The card apparently contained detailed information on Toronto’s strategy of playing against the rays.

Kiermeyer said after the game that at first he thought the card was his. But when he realized it wasn’t, he wouldn’t give it back.

That “other employee” was Paul Hoover, Tampa’s chief league field coordinator. Madani reported that the Blue Jazz sent a batboy to Tampa’s dugout demanding the return of the card. According to the report, Kiran “joked” at the request.

This apparently caused all sorts of outrage in Toronto. It was as if Kearmeyer had entered the Blue Jazz Club House and hid secret information while no one was looking. Instead, you know, Kirk literally put thousands of fans and TV cameras on the home plate in front of Kiermeyer.

No, this was not a fraud. Cancer deteriorated and valuable intel was not properly secured. Instead, he stopped putting it on the home plate.

Would Kirmeyer have returned it to the Blue Jazz dugout? Exactly. But it is not binding on him. And expecting that from a competitor without capitalizing on the obvious error doesn’t work in the reality of high-quality professional games. It’s on Cancer.

But it is not clear how Blue Jazz interpreted the situation, despite Toronto manager Charlie Montoya declaring him a “leader under the bridge” after talks with Ridge manager Kevin Cash on Tuesday.

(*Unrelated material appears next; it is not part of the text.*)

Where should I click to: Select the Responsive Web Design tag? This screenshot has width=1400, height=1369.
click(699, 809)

Boruki refused to kill Kirmeyer on purpose, according to the Tampa Bay Times.

Montoya argued after Wednesday’s game that Boruki’s pitch was not intentional.

“We didn’t want to use another pitcher,” Montoya said. He continued: “I understand what it looks like.”

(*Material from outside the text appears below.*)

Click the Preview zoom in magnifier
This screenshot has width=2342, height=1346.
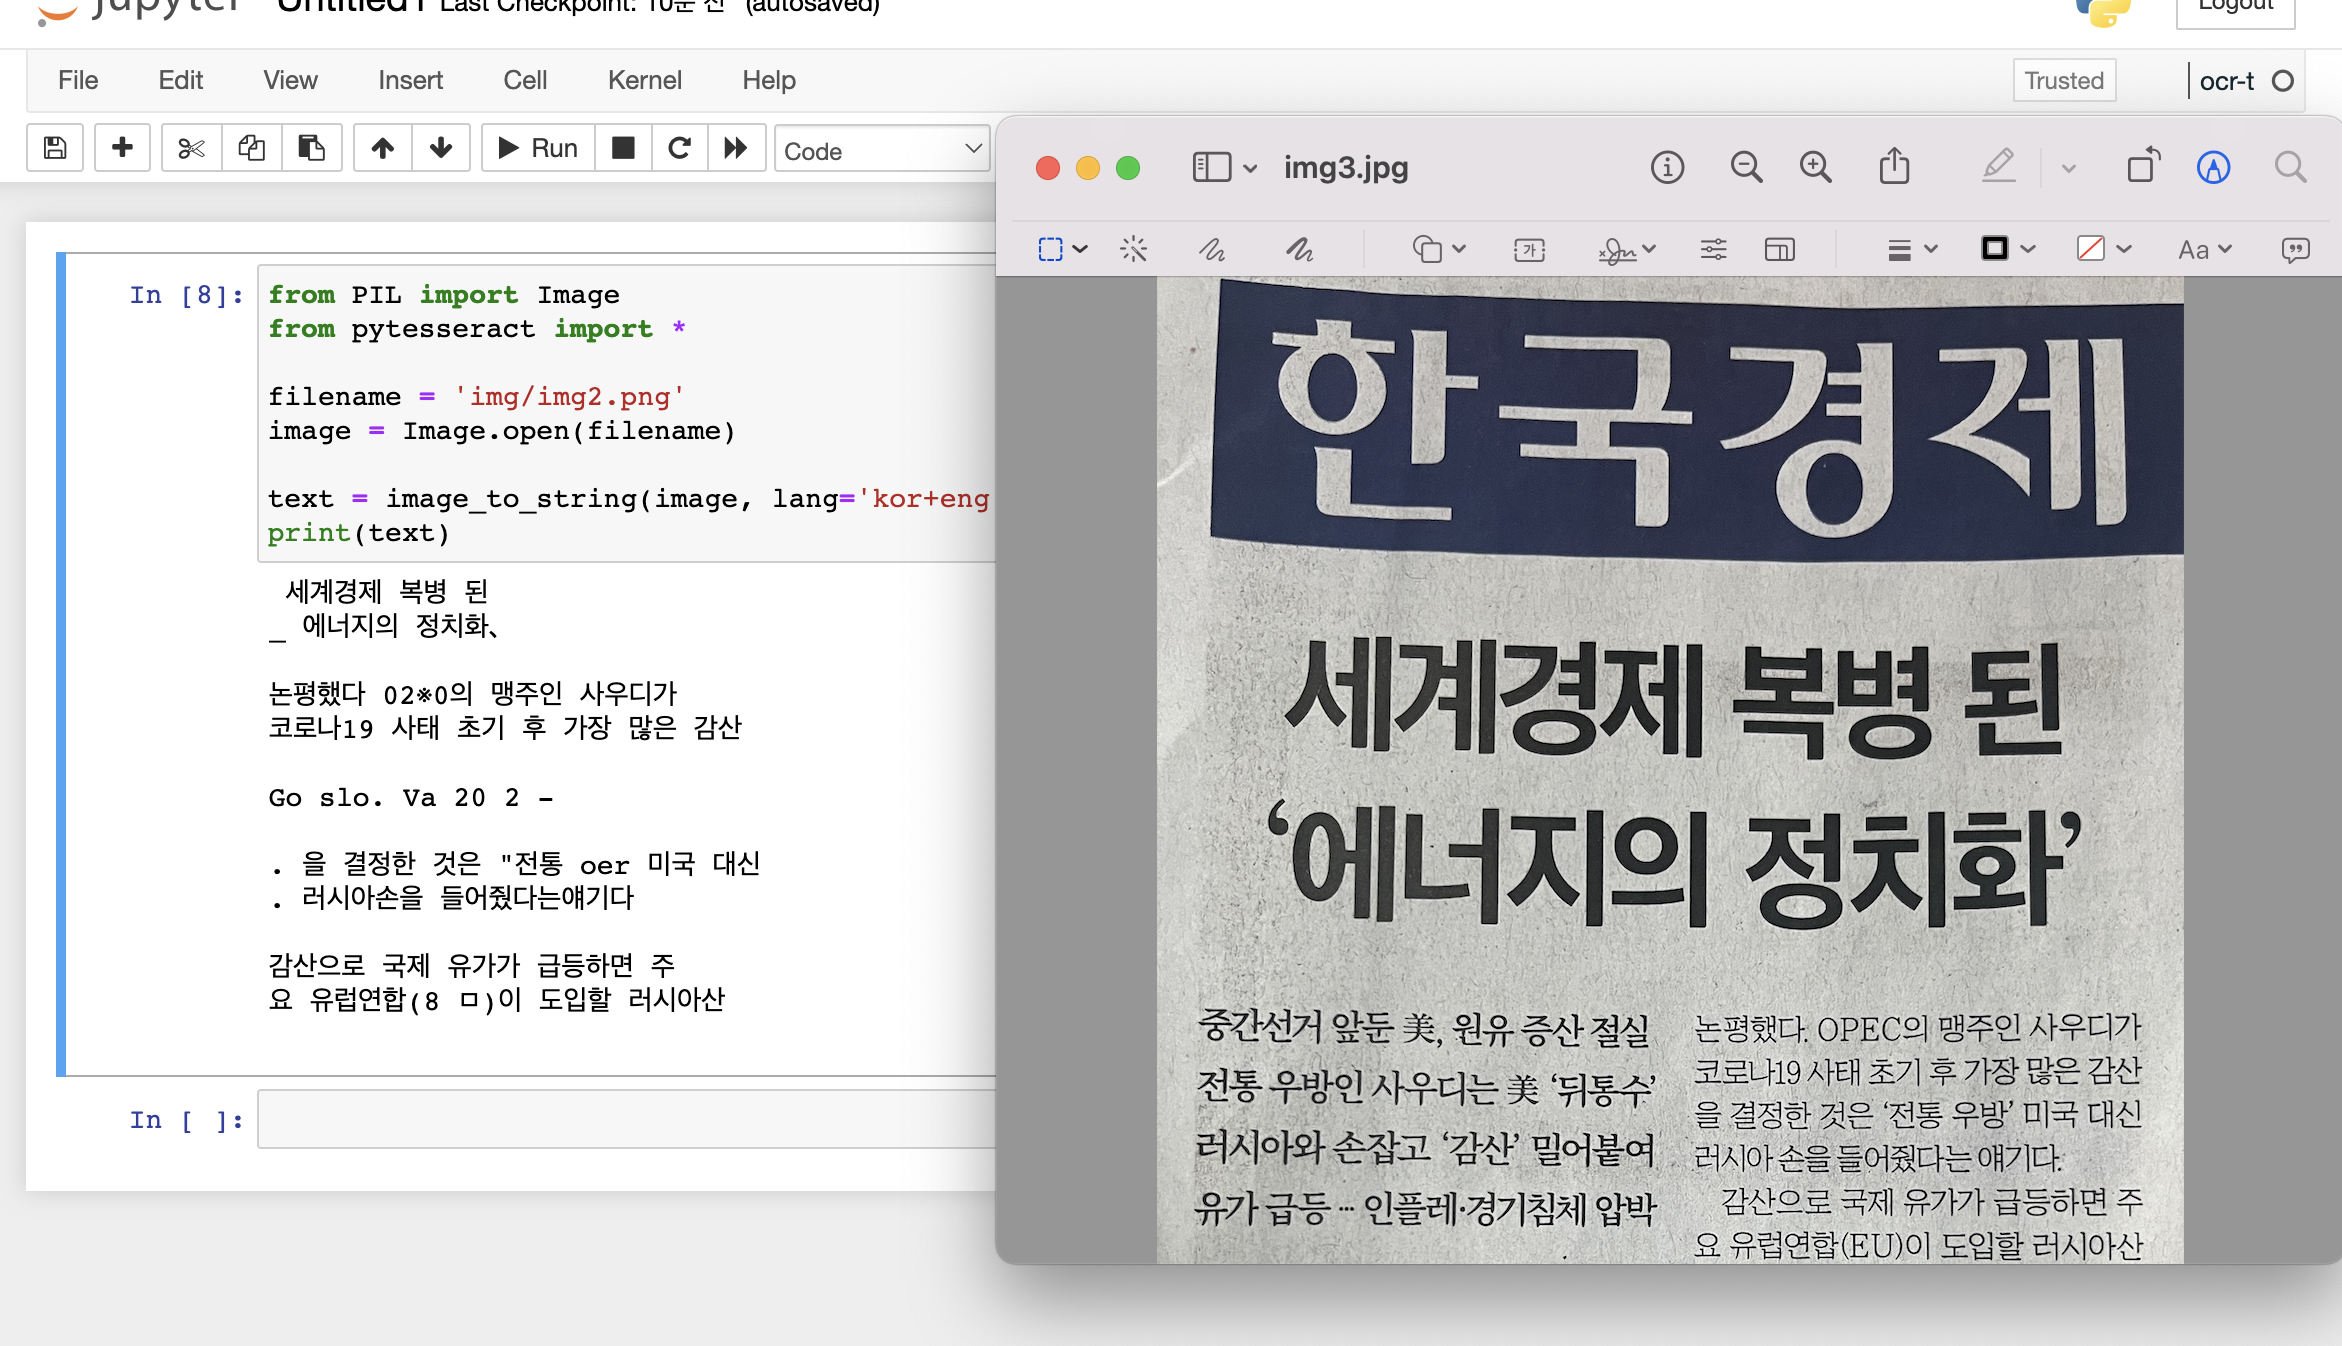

And there’s no reason to believe that Montoya and Walker didn’t order hits.

But the situation – Boruki hit Kirmeyer late in an already lost game and Tampa Bella has no chance of revenge – suggests nothing but an accident. And catcher Danny Janssen made no attempt to coral the Boruki pitch as she went inside.

Kiran doesn’t buy it
Kirmeyer did not buy the argument and called it a “weak move” after the game. Rage Second Baseman called it the “Bush League” according to the Times. Rokha agreed that the pitch was “intentional” and the umpires did not pull Boruki out because they thought it was an accident.

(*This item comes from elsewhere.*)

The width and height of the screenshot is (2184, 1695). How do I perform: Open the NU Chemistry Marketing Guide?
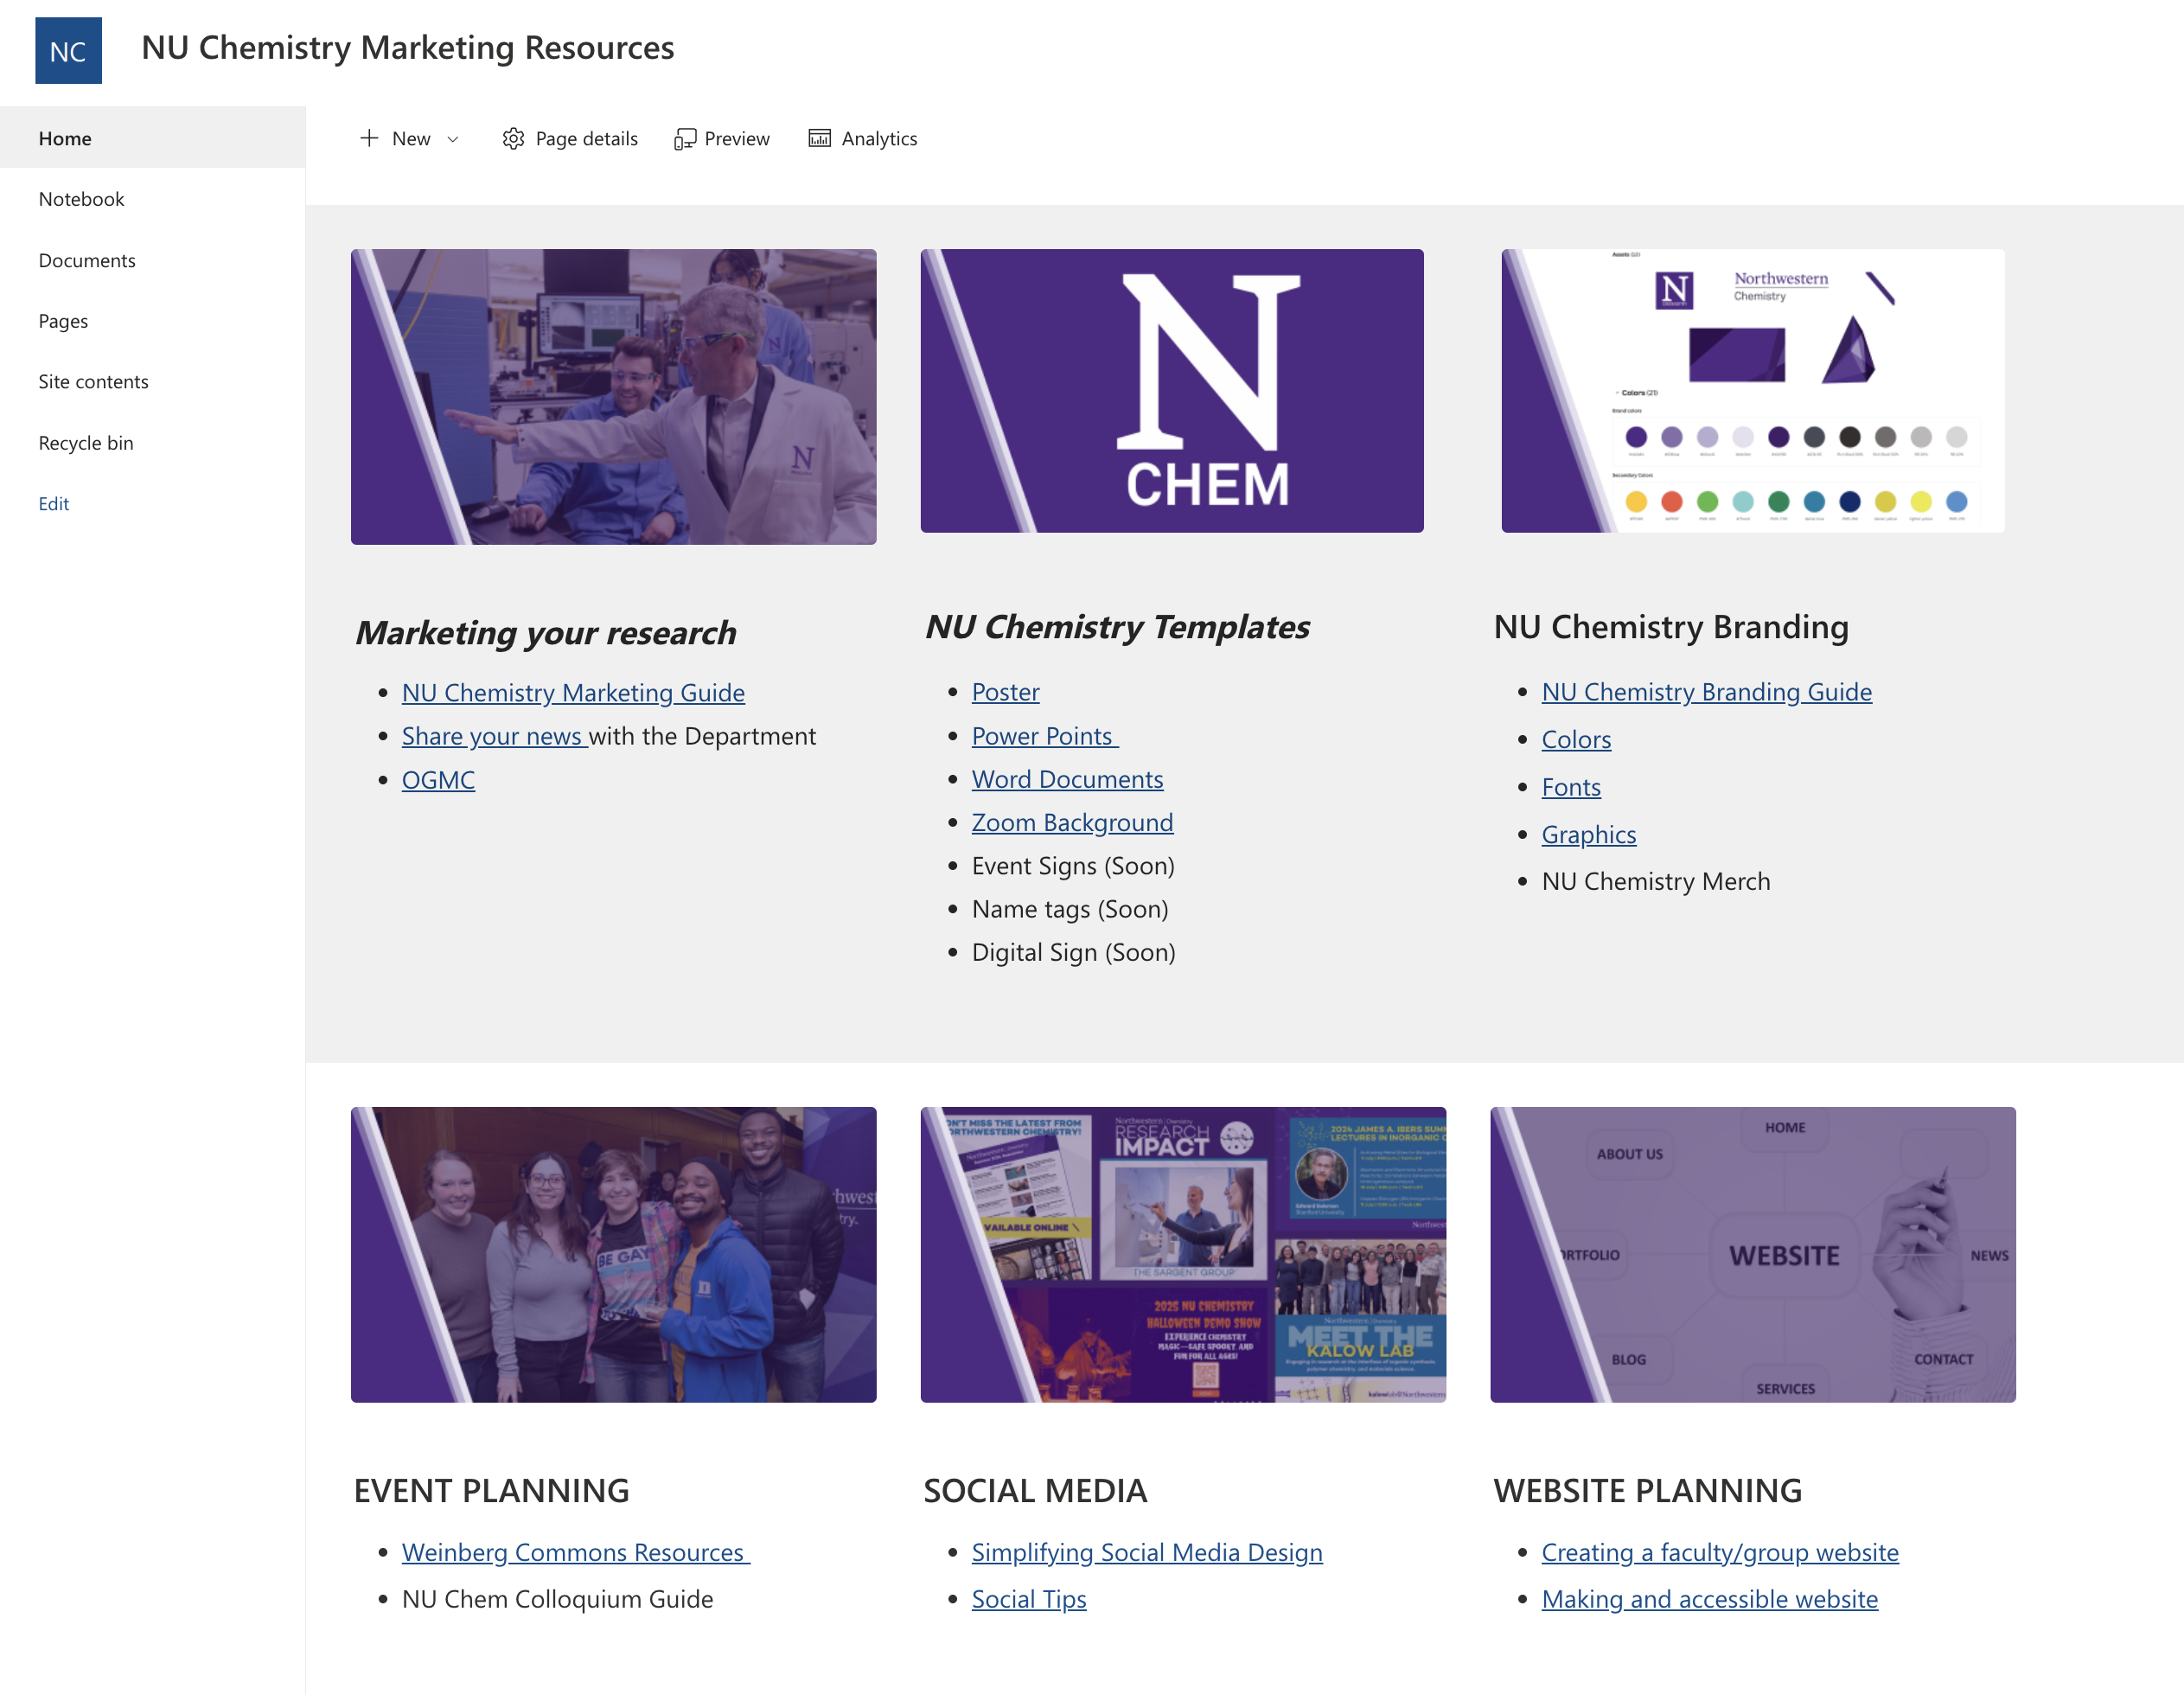click(572, 692)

This brings us back to the concept of retaliatory bening.

In any American place that is not an MLB diamond, deliberately projecting 93 miles per hour to someone is considered a deadly weapon attack. But for some reason (unwritten rule), it still flies into baseball in 2021.

To make it all the more ridiculous, Blue Jazz’s mistake sparked an uproar. If you don’t want your opponent to know your strategy, don’t let it sit on the home plate.